[Task objective] Each line below needs to be duplicated without alteration.
Material to process section start
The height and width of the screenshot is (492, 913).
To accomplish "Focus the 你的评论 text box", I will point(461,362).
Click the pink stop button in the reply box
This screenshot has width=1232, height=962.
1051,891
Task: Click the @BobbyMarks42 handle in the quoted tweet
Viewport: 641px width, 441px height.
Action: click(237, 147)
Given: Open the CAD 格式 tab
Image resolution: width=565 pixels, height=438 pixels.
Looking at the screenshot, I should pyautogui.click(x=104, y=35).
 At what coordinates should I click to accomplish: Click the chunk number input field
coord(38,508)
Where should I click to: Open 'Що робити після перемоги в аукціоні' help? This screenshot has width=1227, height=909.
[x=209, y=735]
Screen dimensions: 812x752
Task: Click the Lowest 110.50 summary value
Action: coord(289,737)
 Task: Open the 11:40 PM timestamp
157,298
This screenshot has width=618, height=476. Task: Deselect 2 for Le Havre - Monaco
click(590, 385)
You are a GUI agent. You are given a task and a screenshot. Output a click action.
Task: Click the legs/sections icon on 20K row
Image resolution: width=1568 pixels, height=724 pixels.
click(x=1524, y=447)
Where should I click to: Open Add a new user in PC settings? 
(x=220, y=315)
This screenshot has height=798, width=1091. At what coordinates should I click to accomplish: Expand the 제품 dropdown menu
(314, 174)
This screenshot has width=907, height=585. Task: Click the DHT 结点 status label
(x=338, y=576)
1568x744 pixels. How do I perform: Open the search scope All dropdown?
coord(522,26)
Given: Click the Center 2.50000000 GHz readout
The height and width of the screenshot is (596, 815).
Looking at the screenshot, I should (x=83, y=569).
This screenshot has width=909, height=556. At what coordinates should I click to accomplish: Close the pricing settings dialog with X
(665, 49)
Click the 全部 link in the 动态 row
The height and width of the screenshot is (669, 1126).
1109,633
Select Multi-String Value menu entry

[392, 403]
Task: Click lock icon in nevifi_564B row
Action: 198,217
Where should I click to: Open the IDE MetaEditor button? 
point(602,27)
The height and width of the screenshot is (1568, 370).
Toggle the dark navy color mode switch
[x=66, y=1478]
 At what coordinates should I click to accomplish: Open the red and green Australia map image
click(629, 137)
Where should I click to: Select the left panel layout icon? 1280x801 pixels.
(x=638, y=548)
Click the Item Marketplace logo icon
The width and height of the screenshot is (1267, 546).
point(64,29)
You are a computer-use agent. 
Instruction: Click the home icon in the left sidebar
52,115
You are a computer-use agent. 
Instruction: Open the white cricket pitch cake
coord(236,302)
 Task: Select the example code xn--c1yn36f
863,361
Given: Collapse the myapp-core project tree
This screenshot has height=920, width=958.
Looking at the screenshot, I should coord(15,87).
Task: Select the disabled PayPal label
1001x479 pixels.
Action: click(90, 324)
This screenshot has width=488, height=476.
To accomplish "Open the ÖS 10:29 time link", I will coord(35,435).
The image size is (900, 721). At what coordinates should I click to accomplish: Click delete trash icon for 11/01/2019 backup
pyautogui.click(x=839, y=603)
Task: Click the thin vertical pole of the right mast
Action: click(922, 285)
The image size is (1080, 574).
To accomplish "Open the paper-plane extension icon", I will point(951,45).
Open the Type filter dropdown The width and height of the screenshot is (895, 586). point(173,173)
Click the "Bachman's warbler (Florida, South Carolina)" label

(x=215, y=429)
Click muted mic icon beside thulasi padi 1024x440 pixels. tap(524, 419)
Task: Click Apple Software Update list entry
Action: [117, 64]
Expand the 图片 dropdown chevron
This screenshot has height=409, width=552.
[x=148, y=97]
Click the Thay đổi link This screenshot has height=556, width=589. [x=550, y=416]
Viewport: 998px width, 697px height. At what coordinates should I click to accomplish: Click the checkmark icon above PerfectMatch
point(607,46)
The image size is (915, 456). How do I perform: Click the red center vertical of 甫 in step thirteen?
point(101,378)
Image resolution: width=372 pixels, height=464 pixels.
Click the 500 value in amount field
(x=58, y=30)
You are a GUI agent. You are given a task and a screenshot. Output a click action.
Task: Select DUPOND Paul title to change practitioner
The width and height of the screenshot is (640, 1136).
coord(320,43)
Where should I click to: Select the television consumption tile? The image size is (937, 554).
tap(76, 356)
Material to process section end
[Task answer]
The height and width of the screenshot is (492, 913).
To accomplish "Focus the 你的评论 text box", I will point(461,362).
Click the pink stop button in the reply box
This screenshot has width=1232, height=962.
1051,891
Task: Click the @BobbyMarks42 handle in the quoted tweet
Viewport: 641px width, 441px height.
Action: click(237, 147)
Given: Open the CAD 格式 tab
Image resolution: width=565 pixels, height=438 pixels.
Looking at the screenshot, I should pyautogui.click(x=104, y=35).
 At what coordinates should I click to accomplish: Click the chunk number input field
coord(38,508)
Where should I click to: Open 'Що робити після перемоги в аукціоні' help? This screenshot has width=1227, height=909.
[x=209, y=735]
Screen dimensions: 812x752
Task: Click the Lowest 110.50 summary value
Action: coord(289,737)
 Task: Open the 11:40 PM timestamp
157,298
This screenshot has width=618, height=476. Task: Deselect 2 for Le Havre - Monaco
click(590, 385)
You are a GUI agent. You are given a task and a screenshot. Output a click action.
Task: Click the legs/sections icon on 20K row
Image resolution: width=1568 pixels, height=724 pixels.
click(x=1524, y=447)
Where should I click to: Open Add a new user in PC settings? 
(x=220, y=315)
This screenshot has height=798, width=1091. At what coordinates should I click to accomplish: Expand the 제품 dropdown menu
(314, 174)
This screenshot has width=907, height=585. Task: Click the DHT 结点 status label
(x=338, y=576)
1568x744 pixels. How do I perform: Open the search scope All dropdown?
coord(522,26)
Given: Click the Center 2.50000000 GHz readout
The height and width of the screenshot is (596, 815).
Looking at the screenshot, I should (x=83, y=569).
This screenshot has width=909, height=556. At what coordinates should I click to accomplish: Close the pricing settings dialog with X
(665, 49)
Click the 全部 link in the 动态 row
The height and width of the screenshot is (669, 1126).
1109,633
Select Multi-String Value menu entry

[392, 403]
Task: Click lock icon in nevifi_564B row
Action: 198,217
Where should I click to: Open the IDE MetaEditor button? 
point(602,27)
The height and width of the screenshot is (1568, 370).
Toggle the dark navy color mode switch
[x=66, y=1478]
 At what coordinates should I click to accomplish: Open the red and green Australia map image
click(629, 137)
Where should I click to: Select the left panel layout icon? 1280x801 pixels.
(x=638, y=548)
Click the Item Marketplace logo icon
The width and height of the screenshot is (1267, 546).
point(64,29)
You are a computer-use agent. 
Instruction: Click the home icon in the left sidebar
52,115
You are a computer-use agent. 
Instruction: Open the white cricket pitch cake
coord(236,302)
 Task: Select the example code xn--c1yn36f
863,361
Given: Collapse the myapp-core project tree
This screenshot has height=920, width=958.
Looking at the screenshot, I should coord(15,87).
Task: Select the disabled PayPal label
1001x479 pixels.
Action: click(90, 324)
This screenshot has width=488, height=476.
To accomplish "Open the ÖS 10:29 time link", I will coord(35,435).
The image size is (900, 721). At what coordinates should I click to accomplish: Click delete trash icon for 11/01/2019 backup
pyautogui.click(x=839, y=603)
Task: Click the thin vertical pole of the right mast
Action: click(922, 285)
The image size is (1080, 574).
To accomplish "Open the paper-plane extension icon", I will point(951,45).
Open the Type filter dropdown The width and height of the screenshot is (895, 586). point(173,173)
Click the "Bachman's warbler (Florida, South Carolina)" label

(x=215, y=429)
Click muted mic icon beside thulasi padi 1024x440 pixels. tap(524, 419)
Task: Click Apple Software Update list entry
Action: [117, 64]
Expand the 图片 dropdown chevron
This screenshot has height=409, width=552.
[x=148, y=97]
Click the Thay đổi link This screenshot has height=556, width=589. [x=550, y=416]
Viewport: 998px width, 697px height. At what coordinates should I click to accomplish: Click the checkmark icon above PerfectMatch
point(607,46)
The image size is (915, 456). How do I perform: Click the red center vertical of 甫 in step thirteen?
point(101,378)
Image resolution: width=372 pixels, height=464 pixels.
Click the 500 value in amount field
(x=58, y=30)
You are a GUI agent. You are given a task and a screenshot. Output a click action.
Task: Select DUPOND Paul title to change practitioner
The width and height of the screenshot is (640, 1136).
coord(320,43)
Where should I click to: Select the television consumption tile? The image size is (937, 554).
tap(76, 356)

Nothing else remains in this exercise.